- Task inputs:

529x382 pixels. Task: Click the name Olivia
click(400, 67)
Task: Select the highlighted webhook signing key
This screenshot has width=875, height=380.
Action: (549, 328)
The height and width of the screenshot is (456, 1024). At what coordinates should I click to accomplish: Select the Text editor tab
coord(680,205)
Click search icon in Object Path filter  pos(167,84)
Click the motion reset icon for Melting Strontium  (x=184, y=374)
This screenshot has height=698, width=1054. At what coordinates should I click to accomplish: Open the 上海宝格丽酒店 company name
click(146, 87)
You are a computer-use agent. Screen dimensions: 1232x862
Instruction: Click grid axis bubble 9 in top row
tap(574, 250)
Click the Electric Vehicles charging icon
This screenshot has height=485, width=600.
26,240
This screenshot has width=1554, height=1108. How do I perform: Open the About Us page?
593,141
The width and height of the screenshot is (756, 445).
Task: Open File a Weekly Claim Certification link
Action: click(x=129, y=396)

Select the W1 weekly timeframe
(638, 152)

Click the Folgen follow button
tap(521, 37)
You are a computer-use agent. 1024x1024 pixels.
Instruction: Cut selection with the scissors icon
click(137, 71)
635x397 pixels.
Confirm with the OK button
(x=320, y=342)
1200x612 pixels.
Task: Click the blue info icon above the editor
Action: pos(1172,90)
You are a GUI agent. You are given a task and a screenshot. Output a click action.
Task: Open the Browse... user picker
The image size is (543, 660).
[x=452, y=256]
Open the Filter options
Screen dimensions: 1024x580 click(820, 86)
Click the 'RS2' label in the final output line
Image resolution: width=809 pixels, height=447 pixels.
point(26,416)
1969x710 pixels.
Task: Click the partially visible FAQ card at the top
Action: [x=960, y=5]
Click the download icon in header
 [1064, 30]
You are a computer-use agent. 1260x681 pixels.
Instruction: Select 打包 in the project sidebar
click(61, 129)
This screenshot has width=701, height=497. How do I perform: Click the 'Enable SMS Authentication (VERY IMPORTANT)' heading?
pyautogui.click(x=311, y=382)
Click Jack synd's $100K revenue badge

- Task brief: Your task is to transcribe exactly the lines from the one with "Image resolution: width=809" through the end of the data, both included, and nothing besides.

- Result of this task:
Image resolution: width=809 pixels, height=447 pixels.
point(26,416)
1969x710 pixels.
Task: Click the partially visible FAQ card at the top
Action: [x=960, y=5]
Click the download icon in header
 [1064, 30]
You are a computer-use agent. 1260x681 pixels.
Instruction: Select 打包 in the project sidebar
click(61, 129)
This screenshot has width=701, height=497. How do I perform: Click the 'Enable SMS Authentication (VERY IMPORTANT)' heading?
pyautogui.click(x=311, y=382)
Click Jack synd's $100K revenue badge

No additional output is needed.